Apesar da corrida a alguns produtos, não houve lojas a impor limites ao consumo nem a racionar certos bens, garante o setor. Houve, sim, uma “gestão de loja e de armazém muito eficiente”, refere a APED, não só para gerir quantidades como para mitigar o risco de perda de alimentos. “Não foi só reagir, houve planeamento prévio. Queremos que as empresas tenham planos de emergência”, reforça a ADIPA.
Governo com “linha aberta” e plano para abastecimento de geradoresO contacto com as autoridades foi permanente, garante Lobo Xavier. Um encerramento geral nunca esteve em cima da mesa, mas havia medidas de contingência prontas a avançar. “O ministério da Economia teve uma linha aberta connosco para sinalizarmos quando houvesse problemas”, revela o diretor da APED. “A preocupação foi saber se estávamos a aguentar, se estávamos a conseguir abastecer a população e saber do que iríamos precisar caso estivéssemos mais horas sem energia”.
Nomeadamente, chegou a ser trabalhada a possibilidade de ser prestado apoio logístico ao setor para garantir que os geradores podiam ser reabastecidos com combustível para continuarem a funcionar. Acabou por não ser necessário. “As coisas estavam a funcionar de forma ordeira” e durante a tarde foram chegando notícias animadoras de Espanha. Alguns associados da APED operam também no país vizinho, e foram dando nota do regresso da energia. “Isto deu-nos alento para pensar que era uma questão de horas até chegar a nós. Isso foi importante para motivar as equipas”.
Do lado da ADIPA a experiência foi diferente. Luís Brás diz que não houve contactos com as autoridades e espera que, numa crise futura, haja mais “coordenação nesse sentido” para “criar estabilidade emocional nas pessoas”. Sem comunicações, “às 16h desistimos, não havia nada a fazer para ajudarmos as empresas”. Mas ressalva que o tom não é de crítica. “Não podemos ter a veleidade de pensar que mesmo o Governo tem a informação toda nas primeiras horas”.

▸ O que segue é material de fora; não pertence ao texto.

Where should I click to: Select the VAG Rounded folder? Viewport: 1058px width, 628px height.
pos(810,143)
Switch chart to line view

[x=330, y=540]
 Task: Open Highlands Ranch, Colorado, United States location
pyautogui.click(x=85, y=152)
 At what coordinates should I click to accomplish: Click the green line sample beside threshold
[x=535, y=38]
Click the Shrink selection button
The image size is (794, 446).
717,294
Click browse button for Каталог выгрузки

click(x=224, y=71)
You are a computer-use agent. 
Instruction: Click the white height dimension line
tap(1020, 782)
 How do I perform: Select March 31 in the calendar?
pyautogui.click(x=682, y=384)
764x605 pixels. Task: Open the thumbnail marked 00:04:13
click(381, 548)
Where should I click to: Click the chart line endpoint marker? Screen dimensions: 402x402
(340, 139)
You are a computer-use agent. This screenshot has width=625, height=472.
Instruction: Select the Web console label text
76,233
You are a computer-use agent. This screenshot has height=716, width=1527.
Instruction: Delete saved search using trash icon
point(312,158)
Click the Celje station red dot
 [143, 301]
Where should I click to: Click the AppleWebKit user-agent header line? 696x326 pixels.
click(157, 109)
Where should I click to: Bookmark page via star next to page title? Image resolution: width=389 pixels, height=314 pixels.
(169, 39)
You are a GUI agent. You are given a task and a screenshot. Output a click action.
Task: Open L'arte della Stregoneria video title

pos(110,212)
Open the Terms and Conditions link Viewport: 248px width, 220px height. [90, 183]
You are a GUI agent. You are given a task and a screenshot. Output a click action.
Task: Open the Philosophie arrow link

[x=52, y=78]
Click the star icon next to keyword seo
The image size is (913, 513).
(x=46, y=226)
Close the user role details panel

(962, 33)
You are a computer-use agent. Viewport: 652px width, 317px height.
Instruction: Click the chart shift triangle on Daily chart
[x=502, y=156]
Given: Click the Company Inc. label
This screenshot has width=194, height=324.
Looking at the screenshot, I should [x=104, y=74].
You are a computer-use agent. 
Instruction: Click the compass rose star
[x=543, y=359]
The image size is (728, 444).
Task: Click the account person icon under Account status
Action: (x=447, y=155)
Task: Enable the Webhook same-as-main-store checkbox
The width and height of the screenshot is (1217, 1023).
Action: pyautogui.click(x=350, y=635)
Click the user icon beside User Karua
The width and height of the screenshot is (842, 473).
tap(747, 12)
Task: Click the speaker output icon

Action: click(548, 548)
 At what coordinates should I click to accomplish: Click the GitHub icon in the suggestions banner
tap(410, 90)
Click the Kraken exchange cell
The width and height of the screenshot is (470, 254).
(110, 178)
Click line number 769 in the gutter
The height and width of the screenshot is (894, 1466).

Na APED também houve “dentro do possível” comunicação regional com as autarquias, “sobretudo fora de Lisboa e Porto. Ficou a prova, diz a APED de que “há mecanismos” para lidar com situações de crise. “Houve uma preocupação do ministério da Economia e e do Ministério da Agricultura, através do Gabinete de Planeamento, Políticas e Administração Geral (GPP), que estiveram sempre em contacto connosco”. Ao princípio da noite, com a eletricidade reposta, a operação logística foi voltando ao normal. Esta terça-feira arrancou nas lojas “não diria na máxima força mas com as lojas carregadas. Ainda com um ou outro produto não totalmente recuperado”, mas com perspetivas de que isso acontecesse até ao final do dia.